The source of this information and more useful resources are available at https://tdcommons.ai/single_pred_tasks/adme/#caco-2-cell-effective-permeability-wang-et-al
For measuring the ADME properties, the following datasets have been chosen:
- HIA (Human Intestinal Absorption), Hou et al.- For Adsorption (A)
- BBB (Blood-Brain Barrier), Martins et al. – For Distribution (D)
- CYP P450 2C19 Inhibition, Veith et al. - For Metabolism (M)
- Half Life, Obach et al. – For Excretion (E)
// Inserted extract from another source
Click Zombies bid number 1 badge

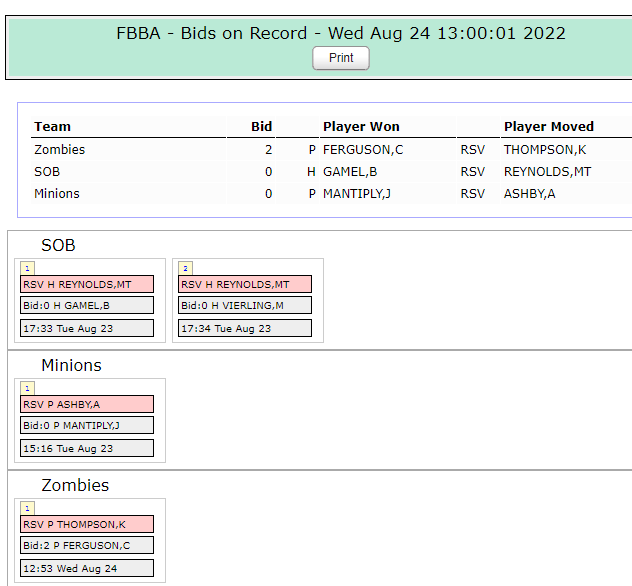[27, 508]
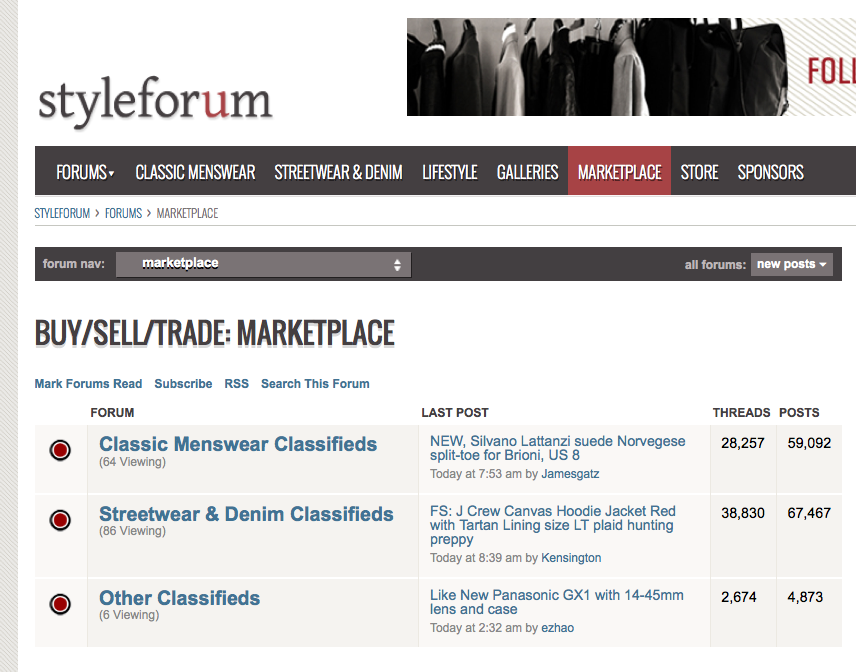The width and height of the screenshot is (856, 672).
Task: Expand the marketplace forum nav selector
Action: tap(263, 264)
The above-mentioned datasets are chosen to benchmark the models. The first three are datasets allow binary classification. While the Half-life is a dataset for regression. These datasets are specifically chosen as they would help to tell which model could generalize better.
Algorithms/Models used:
MPNN (supervised graph neural network), Transformer, XGBoost (Tree model, ensemble)
Metrics
While benchmarking models for classification, it’s best to use ROC Curve and AUC score over accuracy. As the AUC is well-suited to measure the model’s performance on an imbalanced set and to compare the performance. Overall accuracy is based on one specific Threshold, while ROC tries all of the Threshold and plots the sensitivity and specificity. So when we compare the overall accuracy, we are comparing the accuracy based on some Threshold. The overall accuracy varies from different thresholds. For a better understanding of how to interpret the ROC graph please see the figure below:
Figure 1: Reference ROC curve, the larger the better
Figure 2: ROC and AUC for XGBoost for A,D,M
Figure 3: ROC and AUC curve for ADM using MPNN and Transformer
The models’ performance could be seen from the fig 2 and fig 3. Since the first three categories consist of Classification and the last (Excretion) consists of regression. the model benchmarking is done on the first three categories. XGBoost is chosen over MPNN as XGBoost is able to generalize and produce decent results both for classification and regression. Here is a graph showing the AUC score for classification:
Figure 4: Comparison of all three models
In real-world discovery, the drug structures of interest evolve over time. Thus, ADME prediction requires a model to generalize to a set of unseen drugs that are structurally distant from the known drug set. Therefore, XGBoost is a model which could do this task well both for regression as well as classification.